═════ INPUT FOR THIS TASK
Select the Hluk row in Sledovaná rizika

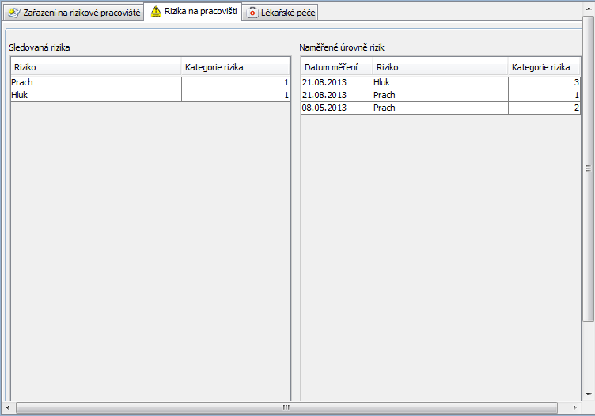tap(95, 95)
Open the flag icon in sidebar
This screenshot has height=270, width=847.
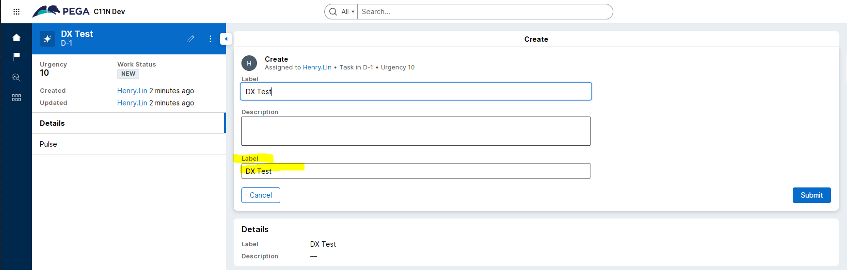click(x=16, y=57)
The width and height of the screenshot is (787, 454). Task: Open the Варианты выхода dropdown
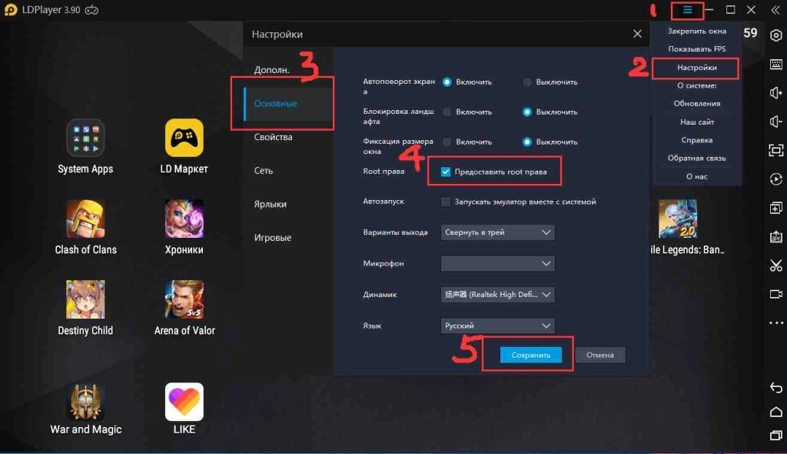click(x=496, y=232)
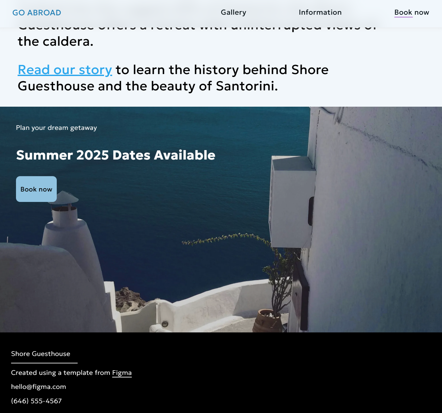Viewport: 442px width, 413px height.
Task: Follow the Read our story link
Action: pyautogui.click(x=65, y=70)
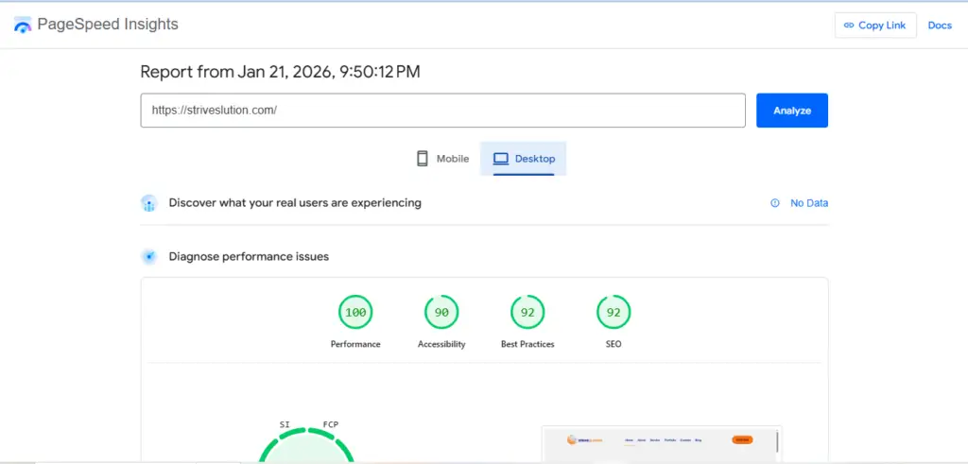The image size is (968, 464).
Task: Click the real users experience icon
Action: tap(148, 203)
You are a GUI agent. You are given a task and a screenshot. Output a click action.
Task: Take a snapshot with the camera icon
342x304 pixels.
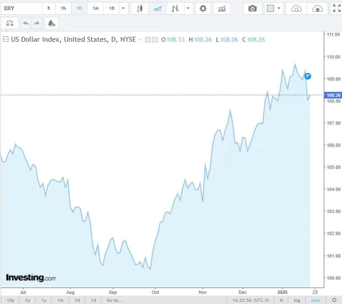click(252, 8)
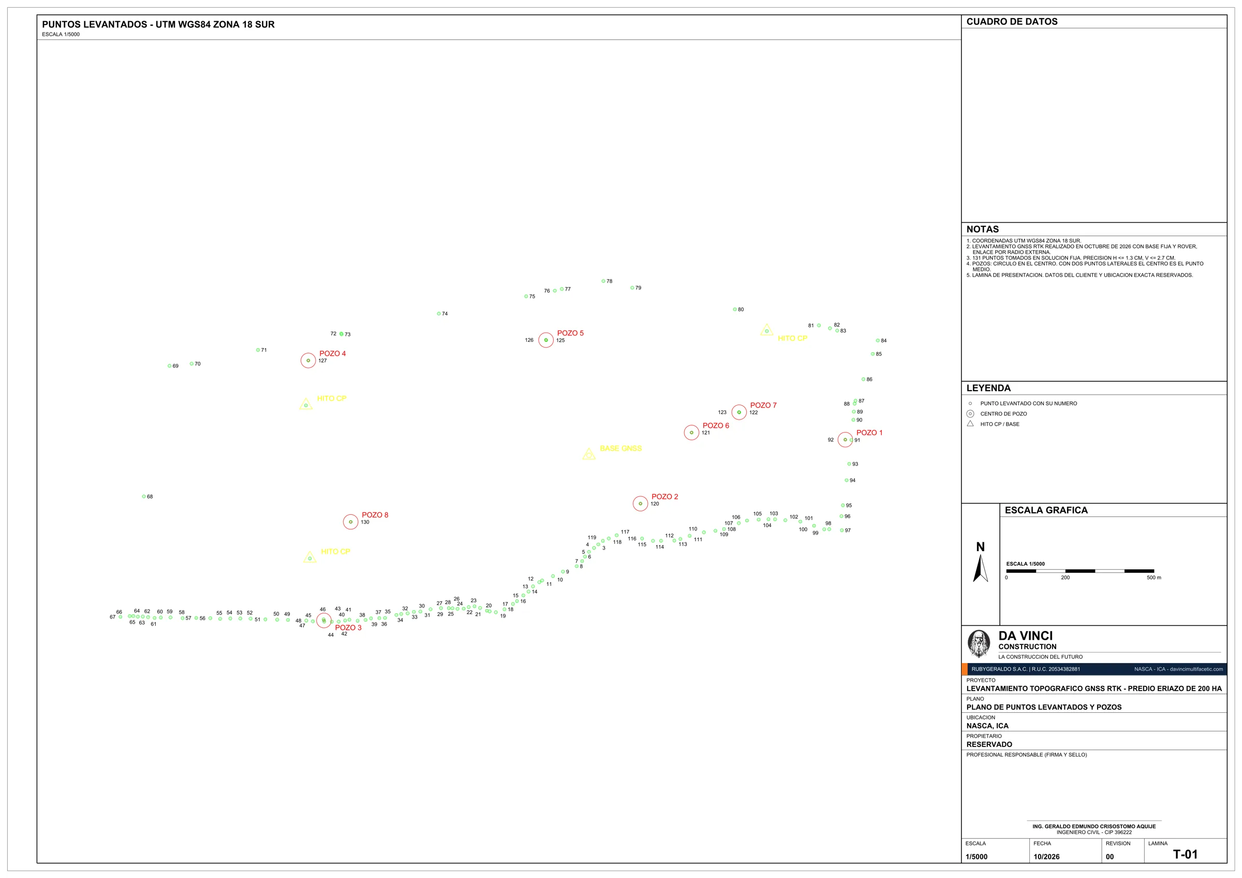Click the T-01 sheet number

coord(1185,854)
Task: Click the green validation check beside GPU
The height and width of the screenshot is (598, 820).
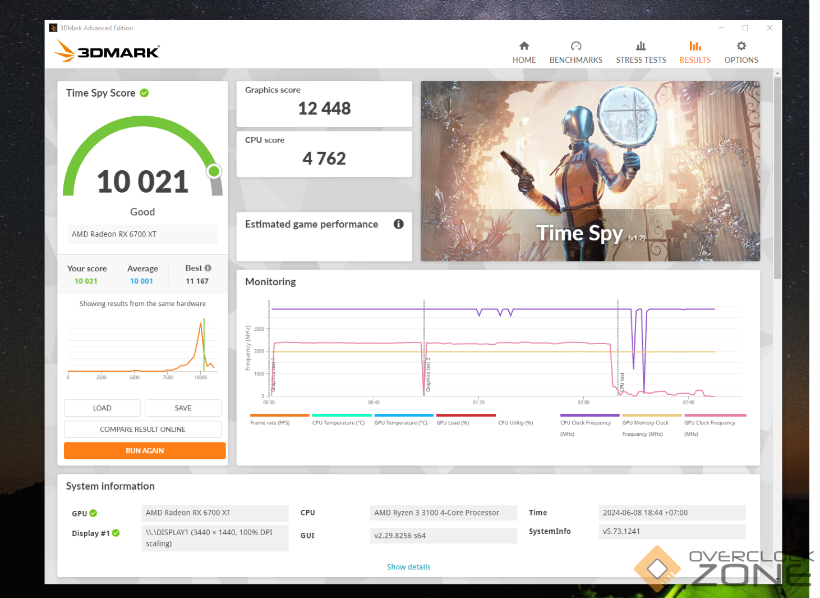Action: [93, 513]
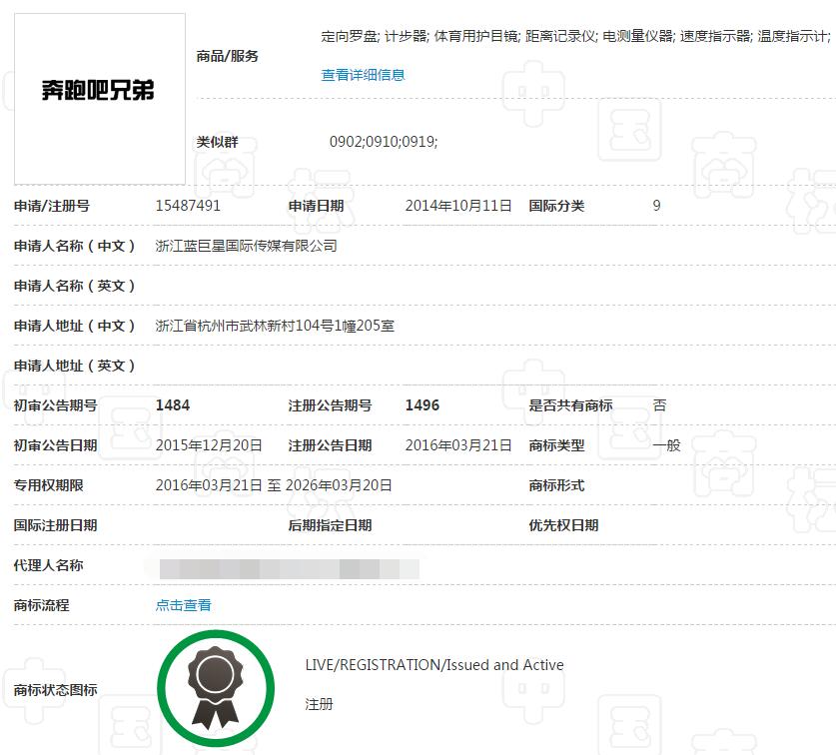
Task: Open 查看详细信息 link
Action: click(x=362, y=75)
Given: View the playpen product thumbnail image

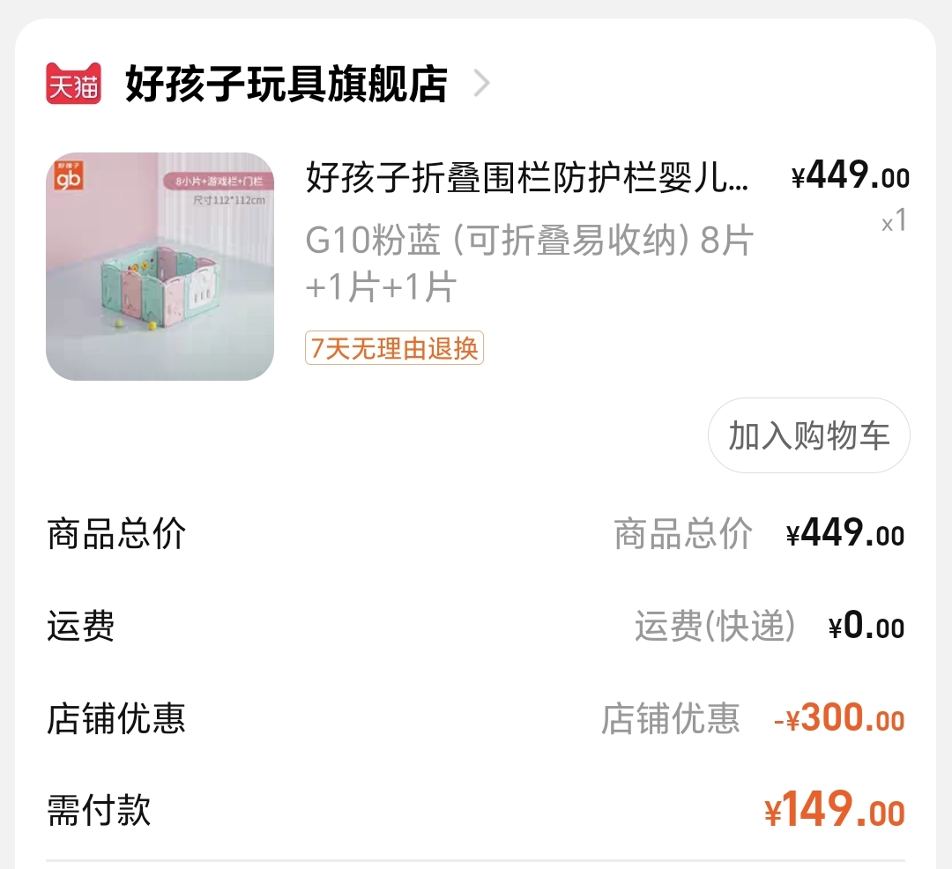Looking at the screenshot, I should pyautogui.click(x=160, y=266).
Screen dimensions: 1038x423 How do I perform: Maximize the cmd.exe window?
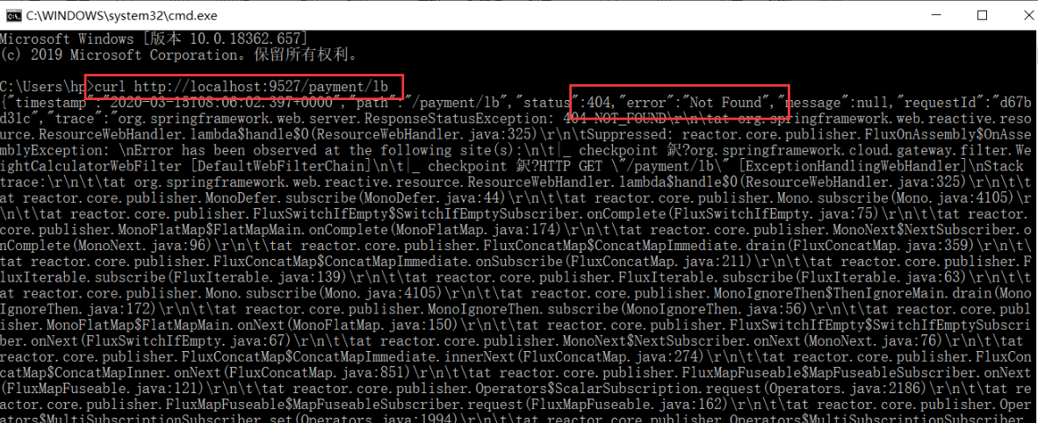(982, 15)
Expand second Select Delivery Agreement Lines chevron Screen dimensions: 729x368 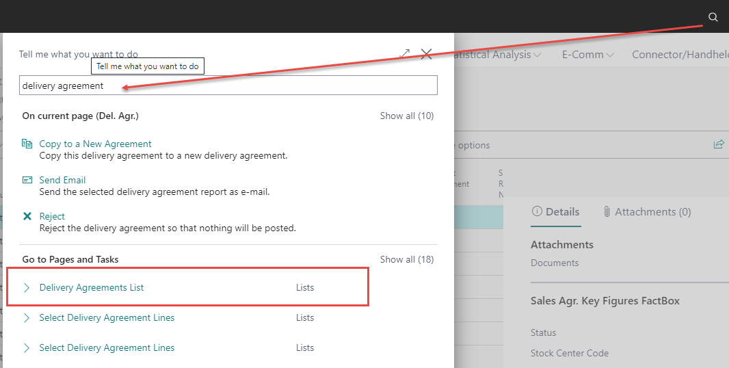click(x=27, y=348)
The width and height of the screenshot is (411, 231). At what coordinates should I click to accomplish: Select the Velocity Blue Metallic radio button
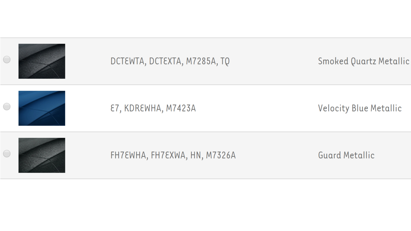click(x=7, y=107)
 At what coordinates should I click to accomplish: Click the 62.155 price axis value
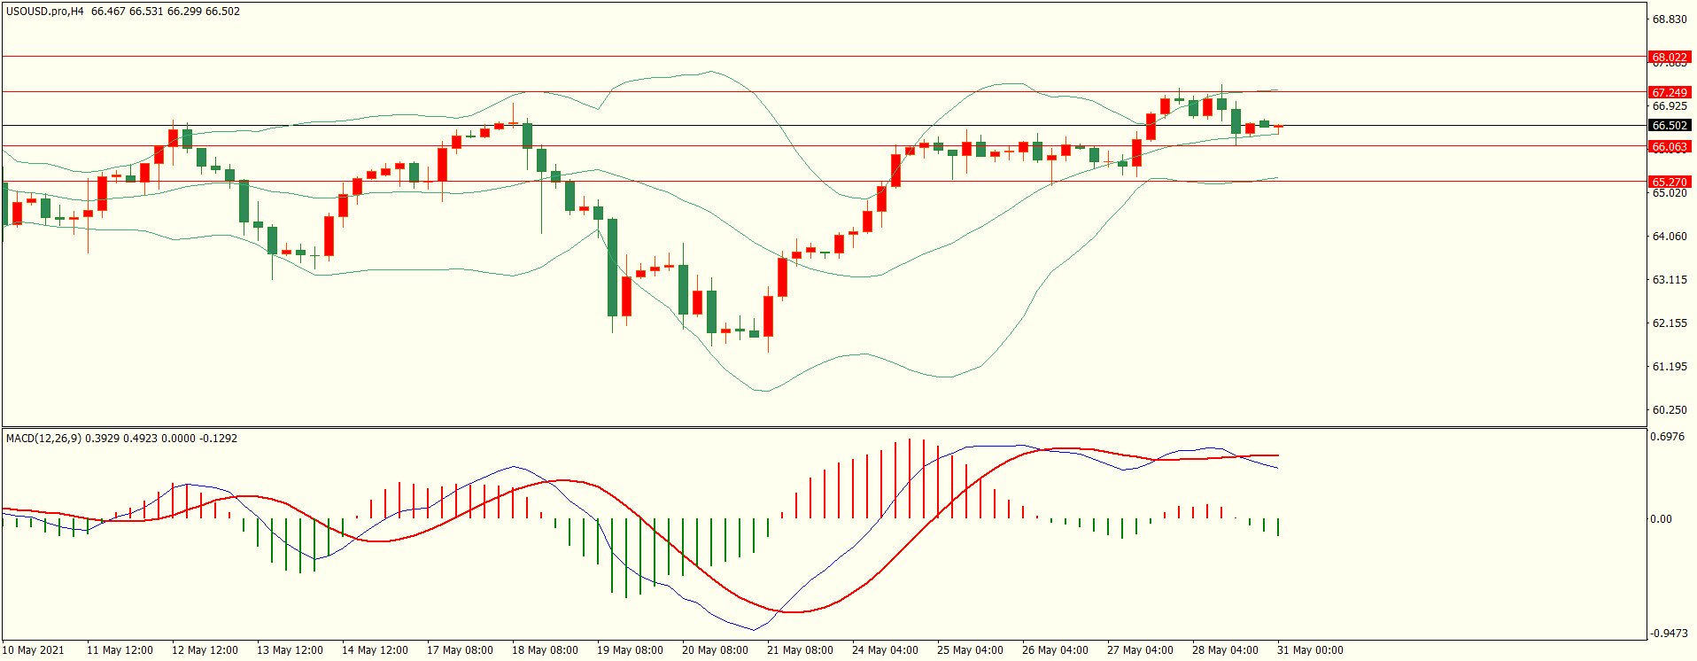(1669, 323)
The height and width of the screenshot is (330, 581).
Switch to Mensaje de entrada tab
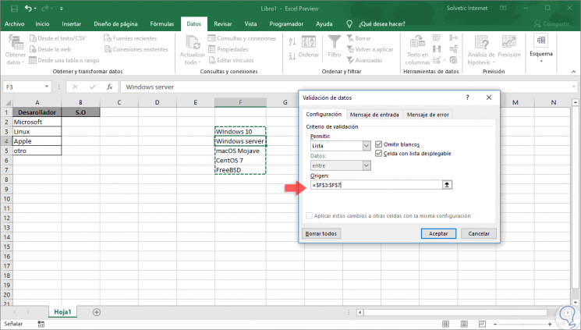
══════════
__WHAT YOU HAVE TO DO__: Output only the lines running from the line with "At what coordinates should I click to accomplish: Click" through the last line of the entries above, inclusive, with pictures excluded.

__EXPECTED OUTPUT__:
 At what coordinates should I click to accomplish: Click the 62.155 price axis value
(1669, 323)
The height and width of the screenshot is (330, 581).
Switch to Mensaje de entrada tab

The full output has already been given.